TASK INPUTS =>
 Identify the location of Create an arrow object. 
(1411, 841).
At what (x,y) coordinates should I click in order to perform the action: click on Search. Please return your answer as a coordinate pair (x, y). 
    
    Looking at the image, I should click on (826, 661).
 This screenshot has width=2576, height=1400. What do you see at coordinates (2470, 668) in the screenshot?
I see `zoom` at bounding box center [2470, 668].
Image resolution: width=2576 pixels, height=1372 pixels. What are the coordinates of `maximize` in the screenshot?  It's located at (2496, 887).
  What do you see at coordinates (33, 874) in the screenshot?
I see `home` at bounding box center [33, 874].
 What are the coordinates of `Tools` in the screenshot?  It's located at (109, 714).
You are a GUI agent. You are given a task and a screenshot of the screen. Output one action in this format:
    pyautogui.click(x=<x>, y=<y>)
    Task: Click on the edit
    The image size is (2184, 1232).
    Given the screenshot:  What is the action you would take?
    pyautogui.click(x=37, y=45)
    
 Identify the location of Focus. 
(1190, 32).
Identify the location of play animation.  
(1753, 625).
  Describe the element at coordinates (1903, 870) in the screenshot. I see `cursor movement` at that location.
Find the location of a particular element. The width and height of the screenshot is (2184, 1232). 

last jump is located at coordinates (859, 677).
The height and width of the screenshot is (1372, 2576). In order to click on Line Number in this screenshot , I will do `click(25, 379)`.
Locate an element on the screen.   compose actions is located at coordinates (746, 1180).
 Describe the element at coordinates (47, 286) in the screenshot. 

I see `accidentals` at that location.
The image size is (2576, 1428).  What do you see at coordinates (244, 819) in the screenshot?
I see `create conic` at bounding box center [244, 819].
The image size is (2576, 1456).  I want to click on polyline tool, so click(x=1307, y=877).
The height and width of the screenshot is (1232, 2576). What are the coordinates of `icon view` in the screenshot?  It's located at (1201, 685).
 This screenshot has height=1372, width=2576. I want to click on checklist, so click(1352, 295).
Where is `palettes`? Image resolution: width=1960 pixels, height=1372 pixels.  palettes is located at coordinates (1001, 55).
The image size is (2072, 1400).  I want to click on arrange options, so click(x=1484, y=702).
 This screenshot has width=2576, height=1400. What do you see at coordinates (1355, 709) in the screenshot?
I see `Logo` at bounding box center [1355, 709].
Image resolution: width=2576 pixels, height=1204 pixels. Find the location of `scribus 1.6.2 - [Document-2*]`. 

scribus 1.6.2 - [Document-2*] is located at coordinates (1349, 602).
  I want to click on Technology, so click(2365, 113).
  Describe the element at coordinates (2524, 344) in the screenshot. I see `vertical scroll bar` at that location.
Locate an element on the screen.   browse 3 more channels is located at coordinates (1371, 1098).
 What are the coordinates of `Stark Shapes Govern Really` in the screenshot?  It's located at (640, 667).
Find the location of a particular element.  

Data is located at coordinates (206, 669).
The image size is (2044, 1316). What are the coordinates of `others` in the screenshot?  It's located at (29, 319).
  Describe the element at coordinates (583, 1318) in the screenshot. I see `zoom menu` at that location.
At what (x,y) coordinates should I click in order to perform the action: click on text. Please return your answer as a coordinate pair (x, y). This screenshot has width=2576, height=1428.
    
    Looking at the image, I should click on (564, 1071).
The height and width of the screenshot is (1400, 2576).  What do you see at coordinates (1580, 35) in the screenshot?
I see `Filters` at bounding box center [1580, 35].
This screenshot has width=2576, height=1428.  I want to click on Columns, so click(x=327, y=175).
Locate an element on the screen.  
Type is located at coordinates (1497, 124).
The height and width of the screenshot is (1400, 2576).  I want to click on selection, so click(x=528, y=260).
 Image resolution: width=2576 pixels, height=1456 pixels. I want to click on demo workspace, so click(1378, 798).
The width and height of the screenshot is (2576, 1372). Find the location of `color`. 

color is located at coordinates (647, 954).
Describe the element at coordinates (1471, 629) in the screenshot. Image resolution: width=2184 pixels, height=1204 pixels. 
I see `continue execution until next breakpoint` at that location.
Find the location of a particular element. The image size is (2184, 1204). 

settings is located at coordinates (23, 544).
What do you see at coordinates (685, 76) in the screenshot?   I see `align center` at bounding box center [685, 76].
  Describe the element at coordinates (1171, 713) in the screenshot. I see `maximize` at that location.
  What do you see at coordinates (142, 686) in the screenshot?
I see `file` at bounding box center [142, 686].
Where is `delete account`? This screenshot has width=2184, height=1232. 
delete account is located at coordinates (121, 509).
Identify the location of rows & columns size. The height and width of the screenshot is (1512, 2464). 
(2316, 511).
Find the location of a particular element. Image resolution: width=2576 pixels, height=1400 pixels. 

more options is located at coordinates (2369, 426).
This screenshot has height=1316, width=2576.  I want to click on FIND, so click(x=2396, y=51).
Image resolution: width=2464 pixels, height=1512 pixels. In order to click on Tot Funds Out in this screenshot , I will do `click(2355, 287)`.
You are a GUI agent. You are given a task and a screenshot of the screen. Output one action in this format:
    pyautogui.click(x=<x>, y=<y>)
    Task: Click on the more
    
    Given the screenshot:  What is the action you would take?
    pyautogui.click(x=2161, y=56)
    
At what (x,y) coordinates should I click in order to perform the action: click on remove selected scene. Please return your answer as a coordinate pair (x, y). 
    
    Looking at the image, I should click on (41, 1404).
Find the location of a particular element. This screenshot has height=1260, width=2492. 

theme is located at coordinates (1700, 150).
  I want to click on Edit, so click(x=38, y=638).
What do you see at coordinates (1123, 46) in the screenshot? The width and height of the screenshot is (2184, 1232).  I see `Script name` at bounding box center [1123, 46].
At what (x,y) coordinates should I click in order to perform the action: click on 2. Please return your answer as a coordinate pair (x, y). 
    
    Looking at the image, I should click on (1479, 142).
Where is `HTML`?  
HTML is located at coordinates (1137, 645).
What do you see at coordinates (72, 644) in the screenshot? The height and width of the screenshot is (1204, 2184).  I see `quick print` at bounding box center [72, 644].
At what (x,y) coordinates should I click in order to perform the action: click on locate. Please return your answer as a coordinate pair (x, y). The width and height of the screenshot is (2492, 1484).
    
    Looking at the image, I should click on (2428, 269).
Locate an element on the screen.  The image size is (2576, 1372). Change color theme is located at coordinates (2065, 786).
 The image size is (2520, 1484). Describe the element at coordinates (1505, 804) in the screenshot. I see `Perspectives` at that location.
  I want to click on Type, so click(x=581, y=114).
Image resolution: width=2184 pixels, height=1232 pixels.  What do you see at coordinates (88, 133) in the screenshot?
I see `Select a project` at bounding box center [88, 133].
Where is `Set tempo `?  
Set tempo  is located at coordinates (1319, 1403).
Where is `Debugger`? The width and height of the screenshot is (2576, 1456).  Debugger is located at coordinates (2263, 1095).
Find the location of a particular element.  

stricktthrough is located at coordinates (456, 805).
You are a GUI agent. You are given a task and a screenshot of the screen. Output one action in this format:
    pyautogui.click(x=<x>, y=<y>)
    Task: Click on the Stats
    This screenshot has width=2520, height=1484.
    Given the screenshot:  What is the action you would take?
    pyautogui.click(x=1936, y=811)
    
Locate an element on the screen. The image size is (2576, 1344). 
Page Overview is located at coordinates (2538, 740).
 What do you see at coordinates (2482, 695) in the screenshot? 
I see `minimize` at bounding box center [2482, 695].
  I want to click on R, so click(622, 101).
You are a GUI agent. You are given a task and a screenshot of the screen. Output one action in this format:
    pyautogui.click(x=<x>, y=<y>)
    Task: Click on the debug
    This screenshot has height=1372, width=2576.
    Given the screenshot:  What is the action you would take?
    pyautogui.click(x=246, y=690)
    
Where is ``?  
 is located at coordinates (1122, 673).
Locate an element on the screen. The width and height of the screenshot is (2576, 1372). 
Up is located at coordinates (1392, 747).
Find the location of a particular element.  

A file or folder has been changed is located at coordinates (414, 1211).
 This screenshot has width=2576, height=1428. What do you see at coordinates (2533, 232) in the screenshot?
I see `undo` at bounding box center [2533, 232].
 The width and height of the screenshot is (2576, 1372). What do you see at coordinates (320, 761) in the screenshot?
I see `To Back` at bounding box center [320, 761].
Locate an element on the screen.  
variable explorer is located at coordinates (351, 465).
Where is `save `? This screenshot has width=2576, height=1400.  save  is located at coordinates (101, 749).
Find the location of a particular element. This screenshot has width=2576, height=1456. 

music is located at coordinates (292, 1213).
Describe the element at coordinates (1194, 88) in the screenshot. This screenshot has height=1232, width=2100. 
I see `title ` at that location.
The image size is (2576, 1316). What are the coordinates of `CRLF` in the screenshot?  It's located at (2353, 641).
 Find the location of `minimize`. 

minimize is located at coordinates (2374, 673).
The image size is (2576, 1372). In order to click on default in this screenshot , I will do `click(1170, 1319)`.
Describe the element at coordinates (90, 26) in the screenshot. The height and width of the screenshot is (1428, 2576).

WORK TO COMPLETE => Reproduce the lines from the line containing "at (109, 714)." up to and including the line containing "pyautogui.click(x=37, y=45)", substituting "save" for "edit" and changing nothing else.

TASK RESPONSE =>
 What are the coordinates of `Tools` in the screenshot?  It's located at (109, 714).
You are a GUI agent. You are given a task and a screenshot of the screen. Output one action in this format:
    pyautogui.click(x=<x>, y=<y>)
    Task: Click on the save
    The image size is (2184, 1232).
    Given the screenshot:  What is the action you would take?
    pyautogui.click(x=37, y=45)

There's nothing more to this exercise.